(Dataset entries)
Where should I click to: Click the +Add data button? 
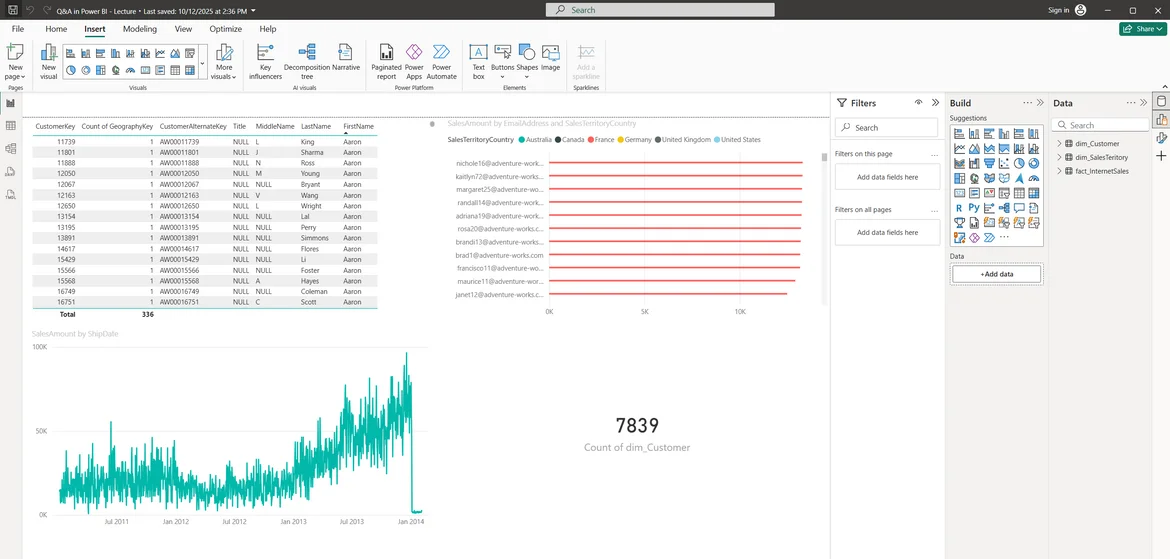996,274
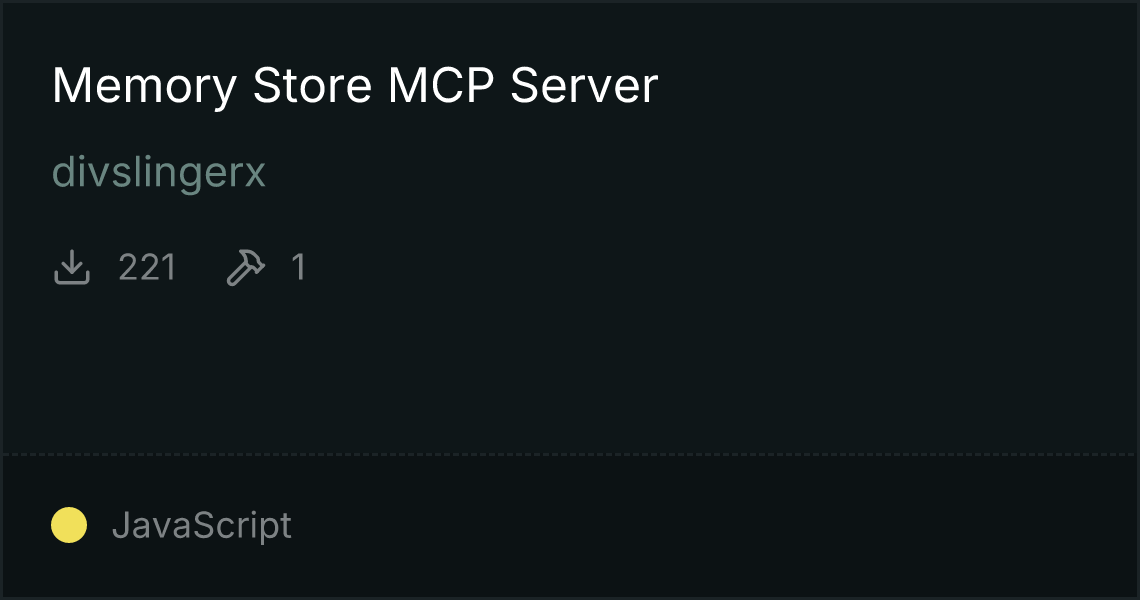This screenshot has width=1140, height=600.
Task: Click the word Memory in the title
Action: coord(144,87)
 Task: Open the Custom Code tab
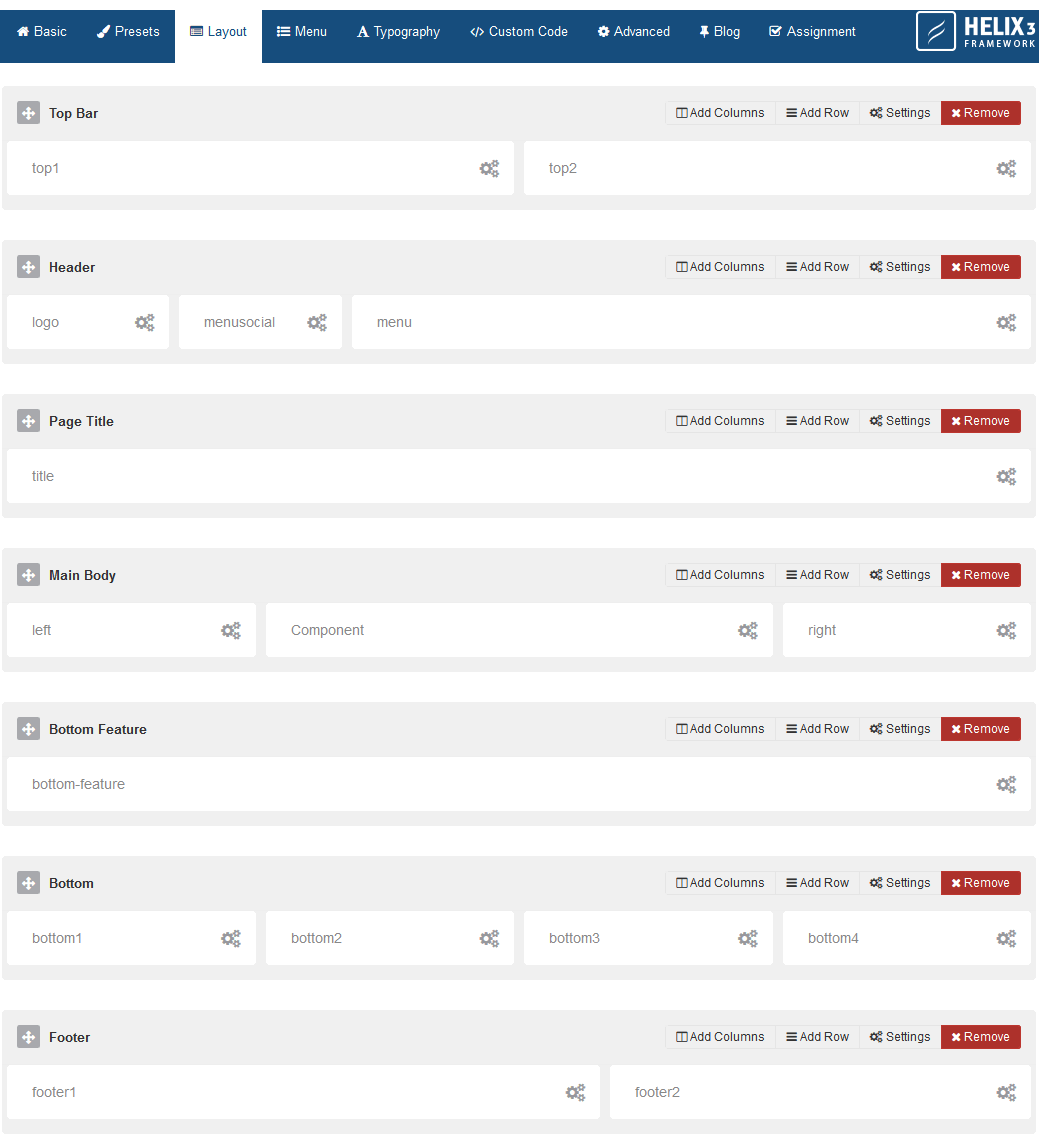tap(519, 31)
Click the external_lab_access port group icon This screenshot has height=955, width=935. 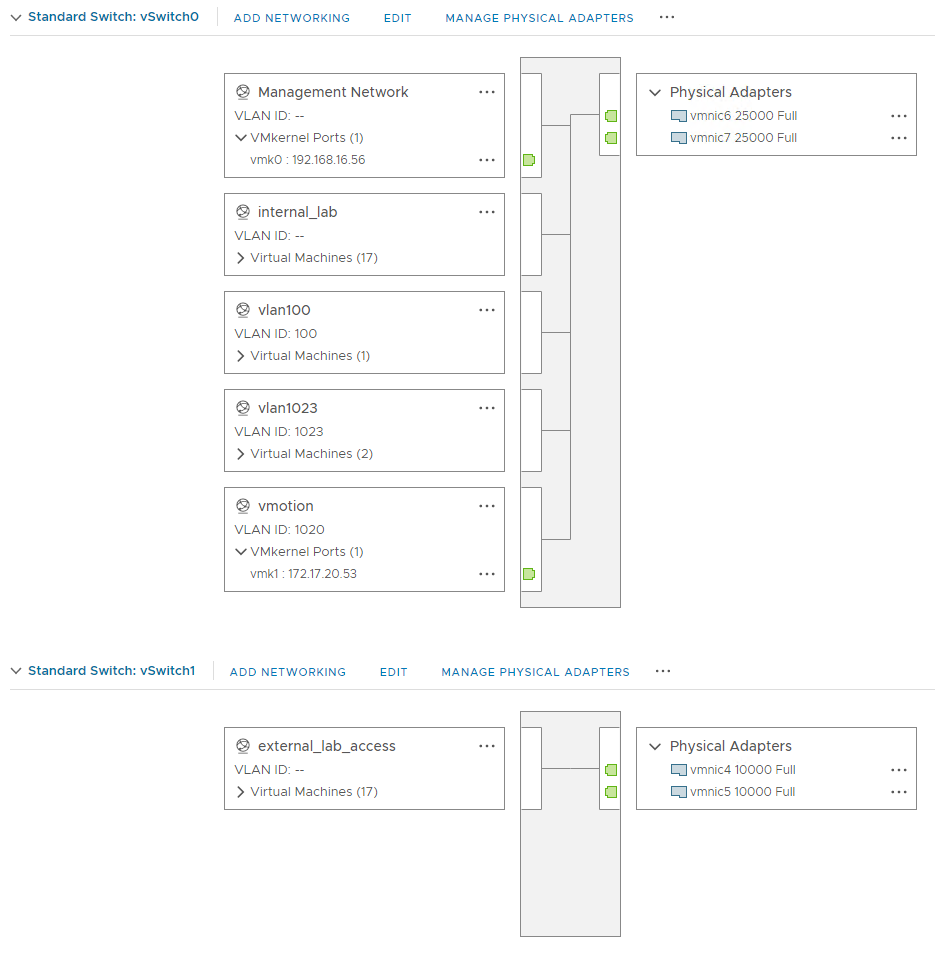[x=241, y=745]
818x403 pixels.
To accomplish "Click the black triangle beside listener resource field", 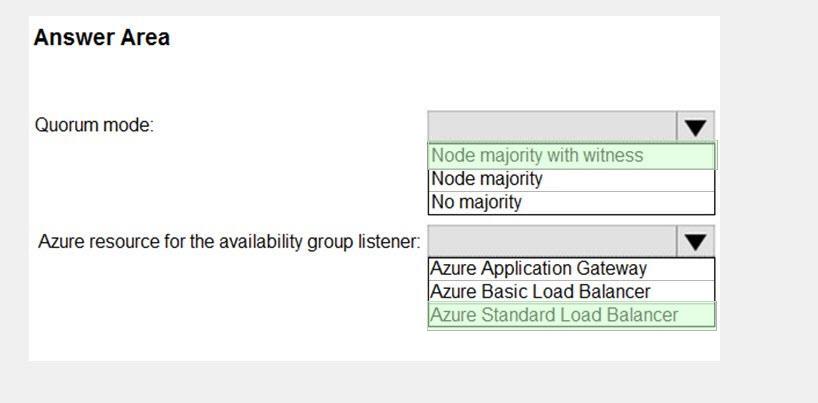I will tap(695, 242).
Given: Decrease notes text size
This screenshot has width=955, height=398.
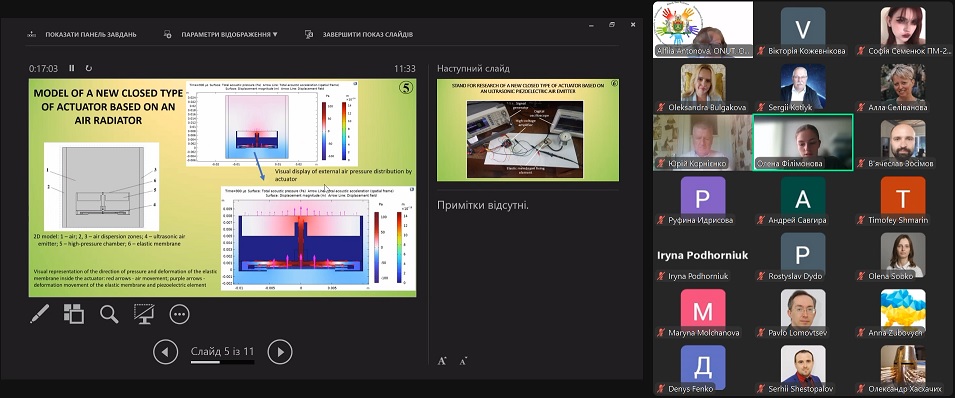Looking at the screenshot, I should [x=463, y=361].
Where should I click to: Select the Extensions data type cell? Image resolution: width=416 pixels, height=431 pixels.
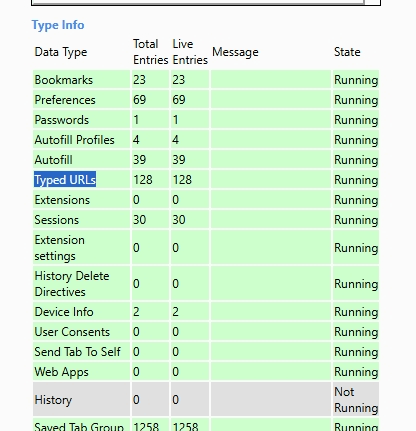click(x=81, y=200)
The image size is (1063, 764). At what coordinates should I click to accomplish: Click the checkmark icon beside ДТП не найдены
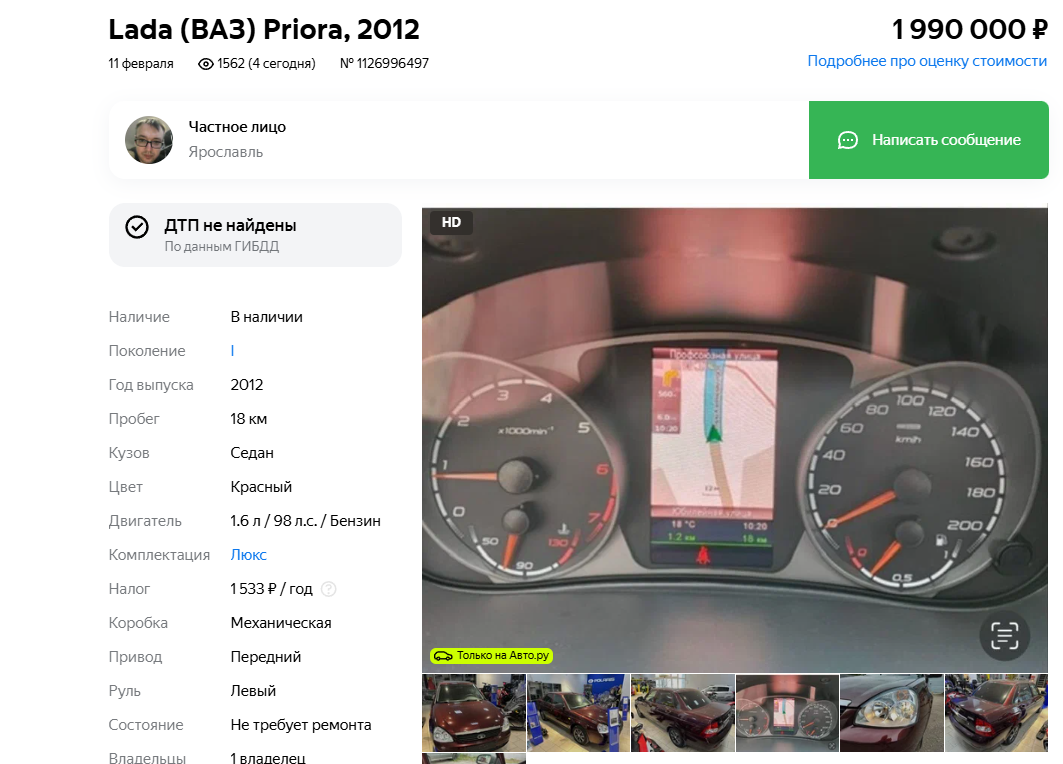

**To do:**
For this exercise, set down exactly the lines that run from the line holding "Where should I click to: Select" to the last line of the records above; include both end lines and omit pictures.

**Written solution:**
Where should I click to: Select the Extensions data type cell? Image resolution: width=416 pixels, height=431 pixels.
click(x=81, y=200)
The image size is (1063, 764). At what coordinates should I click to accomplish: Click the checkmark icon beside ДТП не найдены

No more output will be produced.